Copy out exactly the lines below that run from the one holding "Delete WINDOW 2" to the one holding "You are a computer-use agent. Image", keeping both of those lines and no others.

———

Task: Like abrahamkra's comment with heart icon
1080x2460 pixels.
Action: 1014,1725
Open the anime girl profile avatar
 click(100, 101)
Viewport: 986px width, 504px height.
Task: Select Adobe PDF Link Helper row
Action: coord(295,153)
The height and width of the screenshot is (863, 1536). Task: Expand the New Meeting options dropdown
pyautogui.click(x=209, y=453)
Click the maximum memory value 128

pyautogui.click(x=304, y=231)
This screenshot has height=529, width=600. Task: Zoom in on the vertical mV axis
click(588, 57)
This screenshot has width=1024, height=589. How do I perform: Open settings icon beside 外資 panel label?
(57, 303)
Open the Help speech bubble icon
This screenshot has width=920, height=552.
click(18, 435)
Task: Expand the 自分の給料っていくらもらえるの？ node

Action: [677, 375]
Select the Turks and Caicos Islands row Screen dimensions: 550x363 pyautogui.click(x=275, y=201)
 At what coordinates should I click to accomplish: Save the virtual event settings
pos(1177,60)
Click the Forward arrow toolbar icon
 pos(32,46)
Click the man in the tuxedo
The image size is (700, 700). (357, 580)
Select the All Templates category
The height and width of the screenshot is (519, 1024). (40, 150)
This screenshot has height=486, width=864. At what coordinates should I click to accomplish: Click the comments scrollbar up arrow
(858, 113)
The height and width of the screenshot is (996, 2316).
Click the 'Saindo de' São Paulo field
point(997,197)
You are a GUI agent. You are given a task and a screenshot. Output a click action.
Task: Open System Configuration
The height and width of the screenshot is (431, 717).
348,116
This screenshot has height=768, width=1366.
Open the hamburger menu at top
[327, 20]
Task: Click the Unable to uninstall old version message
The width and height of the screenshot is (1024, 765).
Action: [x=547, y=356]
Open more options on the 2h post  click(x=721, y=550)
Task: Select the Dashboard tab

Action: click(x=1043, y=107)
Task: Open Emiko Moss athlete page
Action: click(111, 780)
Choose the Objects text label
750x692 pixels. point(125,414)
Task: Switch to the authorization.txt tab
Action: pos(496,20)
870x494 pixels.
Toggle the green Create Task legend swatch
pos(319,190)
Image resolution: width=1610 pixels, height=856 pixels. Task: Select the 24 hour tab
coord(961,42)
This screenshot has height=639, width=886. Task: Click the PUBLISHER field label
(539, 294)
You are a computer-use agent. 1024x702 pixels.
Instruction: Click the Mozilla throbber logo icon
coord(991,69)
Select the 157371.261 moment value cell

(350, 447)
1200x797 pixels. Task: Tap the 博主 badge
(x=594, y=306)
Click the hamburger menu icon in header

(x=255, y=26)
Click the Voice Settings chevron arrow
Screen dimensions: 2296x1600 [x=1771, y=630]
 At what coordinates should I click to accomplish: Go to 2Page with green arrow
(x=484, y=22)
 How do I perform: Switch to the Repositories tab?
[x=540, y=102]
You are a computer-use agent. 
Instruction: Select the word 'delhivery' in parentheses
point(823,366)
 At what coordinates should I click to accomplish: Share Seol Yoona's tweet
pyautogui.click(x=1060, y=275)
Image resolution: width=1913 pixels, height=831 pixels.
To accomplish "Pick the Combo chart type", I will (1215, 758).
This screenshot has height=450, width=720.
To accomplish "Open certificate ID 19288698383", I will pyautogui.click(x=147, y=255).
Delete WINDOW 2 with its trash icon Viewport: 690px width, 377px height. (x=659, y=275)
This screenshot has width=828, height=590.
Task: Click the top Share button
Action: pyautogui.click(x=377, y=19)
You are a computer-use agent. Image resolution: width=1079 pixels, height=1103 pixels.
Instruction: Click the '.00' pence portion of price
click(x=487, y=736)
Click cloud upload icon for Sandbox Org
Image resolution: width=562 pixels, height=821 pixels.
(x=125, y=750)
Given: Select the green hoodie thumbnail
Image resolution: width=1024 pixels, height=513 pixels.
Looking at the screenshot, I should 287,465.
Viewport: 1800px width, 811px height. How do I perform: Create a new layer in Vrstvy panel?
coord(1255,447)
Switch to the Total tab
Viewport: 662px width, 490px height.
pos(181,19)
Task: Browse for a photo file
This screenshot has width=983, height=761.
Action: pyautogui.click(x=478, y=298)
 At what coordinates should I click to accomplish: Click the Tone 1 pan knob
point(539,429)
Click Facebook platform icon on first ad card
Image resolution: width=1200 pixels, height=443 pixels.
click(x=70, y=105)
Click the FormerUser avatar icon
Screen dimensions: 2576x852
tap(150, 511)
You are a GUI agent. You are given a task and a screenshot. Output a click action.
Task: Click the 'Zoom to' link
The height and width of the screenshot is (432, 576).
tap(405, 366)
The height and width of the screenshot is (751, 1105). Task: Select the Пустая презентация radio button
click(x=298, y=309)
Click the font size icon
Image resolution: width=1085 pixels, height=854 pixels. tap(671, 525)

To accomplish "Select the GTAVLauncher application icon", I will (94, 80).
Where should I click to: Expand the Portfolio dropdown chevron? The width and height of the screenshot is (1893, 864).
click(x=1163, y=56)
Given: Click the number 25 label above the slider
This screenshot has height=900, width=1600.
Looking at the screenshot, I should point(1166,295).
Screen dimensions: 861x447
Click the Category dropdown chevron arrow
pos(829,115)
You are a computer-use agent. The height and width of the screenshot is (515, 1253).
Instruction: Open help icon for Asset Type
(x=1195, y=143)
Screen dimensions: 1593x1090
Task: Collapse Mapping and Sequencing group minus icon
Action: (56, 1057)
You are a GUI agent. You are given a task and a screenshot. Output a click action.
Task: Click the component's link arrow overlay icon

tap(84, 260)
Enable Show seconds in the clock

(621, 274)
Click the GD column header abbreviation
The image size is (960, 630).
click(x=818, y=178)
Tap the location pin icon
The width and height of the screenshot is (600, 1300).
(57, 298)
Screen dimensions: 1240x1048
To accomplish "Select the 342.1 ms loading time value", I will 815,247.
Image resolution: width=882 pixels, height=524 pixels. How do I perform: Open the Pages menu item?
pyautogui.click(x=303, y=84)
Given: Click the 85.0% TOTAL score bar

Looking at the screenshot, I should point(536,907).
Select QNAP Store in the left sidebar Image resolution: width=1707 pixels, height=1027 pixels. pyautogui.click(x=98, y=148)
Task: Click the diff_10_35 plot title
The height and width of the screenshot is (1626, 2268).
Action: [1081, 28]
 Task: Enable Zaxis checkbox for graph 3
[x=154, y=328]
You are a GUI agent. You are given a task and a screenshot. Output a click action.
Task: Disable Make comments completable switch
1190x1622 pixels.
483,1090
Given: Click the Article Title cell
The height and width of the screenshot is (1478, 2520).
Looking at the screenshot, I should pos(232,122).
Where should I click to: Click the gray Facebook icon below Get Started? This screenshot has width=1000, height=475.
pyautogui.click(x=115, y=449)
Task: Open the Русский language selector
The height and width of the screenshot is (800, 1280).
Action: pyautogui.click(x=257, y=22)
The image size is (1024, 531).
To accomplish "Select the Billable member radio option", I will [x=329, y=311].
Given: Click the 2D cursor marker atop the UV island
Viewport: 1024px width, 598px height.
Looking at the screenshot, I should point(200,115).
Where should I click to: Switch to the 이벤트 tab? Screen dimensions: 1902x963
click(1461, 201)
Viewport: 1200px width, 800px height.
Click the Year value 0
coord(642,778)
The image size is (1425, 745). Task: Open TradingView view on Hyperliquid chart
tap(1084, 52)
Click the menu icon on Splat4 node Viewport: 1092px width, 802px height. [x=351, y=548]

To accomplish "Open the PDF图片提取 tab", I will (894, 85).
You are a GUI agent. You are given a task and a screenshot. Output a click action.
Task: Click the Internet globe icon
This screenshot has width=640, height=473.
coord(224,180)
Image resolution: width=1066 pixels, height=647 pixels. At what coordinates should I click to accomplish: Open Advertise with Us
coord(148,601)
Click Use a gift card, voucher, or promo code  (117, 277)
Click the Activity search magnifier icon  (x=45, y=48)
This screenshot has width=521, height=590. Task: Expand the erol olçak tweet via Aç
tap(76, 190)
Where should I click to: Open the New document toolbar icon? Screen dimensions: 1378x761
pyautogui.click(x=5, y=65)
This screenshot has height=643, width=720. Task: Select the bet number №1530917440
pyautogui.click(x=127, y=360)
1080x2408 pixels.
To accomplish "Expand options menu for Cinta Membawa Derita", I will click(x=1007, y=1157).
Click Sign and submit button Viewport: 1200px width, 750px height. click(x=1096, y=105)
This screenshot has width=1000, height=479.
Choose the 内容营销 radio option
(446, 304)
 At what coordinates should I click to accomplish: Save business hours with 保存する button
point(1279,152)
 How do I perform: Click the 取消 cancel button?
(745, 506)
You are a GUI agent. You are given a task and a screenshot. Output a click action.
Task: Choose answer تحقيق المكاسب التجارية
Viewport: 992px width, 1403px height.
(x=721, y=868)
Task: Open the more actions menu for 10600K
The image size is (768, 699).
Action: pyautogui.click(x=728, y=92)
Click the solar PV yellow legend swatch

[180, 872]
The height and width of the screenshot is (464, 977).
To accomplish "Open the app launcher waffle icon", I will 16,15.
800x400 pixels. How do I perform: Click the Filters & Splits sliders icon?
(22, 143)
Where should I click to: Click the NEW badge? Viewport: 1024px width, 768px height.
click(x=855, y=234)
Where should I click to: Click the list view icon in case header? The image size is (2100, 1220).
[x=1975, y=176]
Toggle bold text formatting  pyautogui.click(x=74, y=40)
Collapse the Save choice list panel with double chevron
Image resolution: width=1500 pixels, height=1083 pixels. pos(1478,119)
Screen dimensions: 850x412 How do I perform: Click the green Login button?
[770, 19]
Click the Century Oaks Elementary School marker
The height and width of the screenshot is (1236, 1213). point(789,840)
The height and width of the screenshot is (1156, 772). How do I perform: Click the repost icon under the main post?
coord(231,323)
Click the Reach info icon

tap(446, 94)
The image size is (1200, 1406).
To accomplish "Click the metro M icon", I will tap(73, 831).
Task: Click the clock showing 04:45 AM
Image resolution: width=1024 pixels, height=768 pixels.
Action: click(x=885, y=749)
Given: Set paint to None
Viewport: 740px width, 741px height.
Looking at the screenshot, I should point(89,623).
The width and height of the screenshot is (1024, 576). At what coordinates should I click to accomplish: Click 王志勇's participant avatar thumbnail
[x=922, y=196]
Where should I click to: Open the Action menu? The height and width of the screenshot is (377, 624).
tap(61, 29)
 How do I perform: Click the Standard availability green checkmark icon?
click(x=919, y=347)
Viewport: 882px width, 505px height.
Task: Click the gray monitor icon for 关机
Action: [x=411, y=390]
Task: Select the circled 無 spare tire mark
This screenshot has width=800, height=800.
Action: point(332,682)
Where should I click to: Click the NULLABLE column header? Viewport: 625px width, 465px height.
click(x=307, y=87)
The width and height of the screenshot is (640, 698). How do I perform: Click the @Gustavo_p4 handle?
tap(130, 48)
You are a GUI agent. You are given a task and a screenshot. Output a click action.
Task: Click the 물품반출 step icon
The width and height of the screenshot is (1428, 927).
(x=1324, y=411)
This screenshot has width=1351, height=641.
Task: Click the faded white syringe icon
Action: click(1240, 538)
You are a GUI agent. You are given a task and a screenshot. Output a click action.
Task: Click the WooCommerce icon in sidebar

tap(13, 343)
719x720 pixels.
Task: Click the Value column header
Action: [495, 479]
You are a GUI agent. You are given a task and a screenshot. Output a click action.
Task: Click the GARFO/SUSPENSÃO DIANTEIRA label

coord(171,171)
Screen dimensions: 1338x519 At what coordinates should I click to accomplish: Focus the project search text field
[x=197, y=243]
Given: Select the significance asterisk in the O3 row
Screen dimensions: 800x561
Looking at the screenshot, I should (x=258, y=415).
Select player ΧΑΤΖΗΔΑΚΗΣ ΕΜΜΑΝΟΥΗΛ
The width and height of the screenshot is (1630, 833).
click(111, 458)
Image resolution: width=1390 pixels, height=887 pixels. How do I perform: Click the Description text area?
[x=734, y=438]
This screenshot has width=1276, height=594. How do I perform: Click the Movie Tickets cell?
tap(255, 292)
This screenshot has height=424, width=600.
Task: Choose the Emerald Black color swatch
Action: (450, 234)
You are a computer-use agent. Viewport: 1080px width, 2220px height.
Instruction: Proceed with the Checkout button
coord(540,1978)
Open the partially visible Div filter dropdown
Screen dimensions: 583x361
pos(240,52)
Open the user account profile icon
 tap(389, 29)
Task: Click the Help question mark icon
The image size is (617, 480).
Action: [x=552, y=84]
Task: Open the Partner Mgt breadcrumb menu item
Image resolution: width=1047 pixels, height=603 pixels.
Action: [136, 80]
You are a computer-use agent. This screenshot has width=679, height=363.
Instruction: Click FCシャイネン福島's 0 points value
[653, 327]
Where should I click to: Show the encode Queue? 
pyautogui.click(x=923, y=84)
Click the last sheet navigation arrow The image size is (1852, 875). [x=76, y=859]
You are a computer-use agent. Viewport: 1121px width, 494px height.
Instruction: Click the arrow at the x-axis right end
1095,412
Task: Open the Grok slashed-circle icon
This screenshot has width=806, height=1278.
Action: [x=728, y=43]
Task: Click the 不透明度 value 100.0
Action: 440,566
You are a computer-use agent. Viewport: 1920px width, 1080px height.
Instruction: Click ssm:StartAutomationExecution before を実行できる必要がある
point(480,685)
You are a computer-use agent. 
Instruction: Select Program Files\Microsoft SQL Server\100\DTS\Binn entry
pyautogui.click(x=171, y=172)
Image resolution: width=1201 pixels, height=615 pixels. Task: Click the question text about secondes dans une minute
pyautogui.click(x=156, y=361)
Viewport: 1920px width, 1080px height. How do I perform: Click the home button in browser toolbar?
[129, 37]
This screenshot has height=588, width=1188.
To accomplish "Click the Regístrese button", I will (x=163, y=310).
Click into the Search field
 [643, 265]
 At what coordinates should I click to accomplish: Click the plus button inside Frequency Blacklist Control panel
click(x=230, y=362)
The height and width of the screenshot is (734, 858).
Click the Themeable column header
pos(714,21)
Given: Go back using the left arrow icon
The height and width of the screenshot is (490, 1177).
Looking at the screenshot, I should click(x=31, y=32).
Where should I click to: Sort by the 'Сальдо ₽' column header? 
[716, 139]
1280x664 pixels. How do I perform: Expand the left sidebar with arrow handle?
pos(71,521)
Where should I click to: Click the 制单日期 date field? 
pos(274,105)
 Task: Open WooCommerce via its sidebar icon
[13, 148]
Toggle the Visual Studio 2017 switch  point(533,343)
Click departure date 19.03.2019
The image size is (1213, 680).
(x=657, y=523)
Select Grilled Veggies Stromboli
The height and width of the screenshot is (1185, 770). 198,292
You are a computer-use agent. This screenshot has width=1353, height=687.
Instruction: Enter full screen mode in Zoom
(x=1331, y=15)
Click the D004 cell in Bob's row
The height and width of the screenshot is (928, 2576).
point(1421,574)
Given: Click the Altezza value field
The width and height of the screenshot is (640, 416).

———

* **Written response**:
Delete WINDOW 2 with its trash icon Viewport: 690px width, 377px height. (x=659, y=275)
This screenshot has width=828, height=590.
Task: Click the top Share button
Action: pyautogui.click(x=377, y=19)
You are a computer-use agent. Image resolution: width=1079 pixels, height=1103 pixels.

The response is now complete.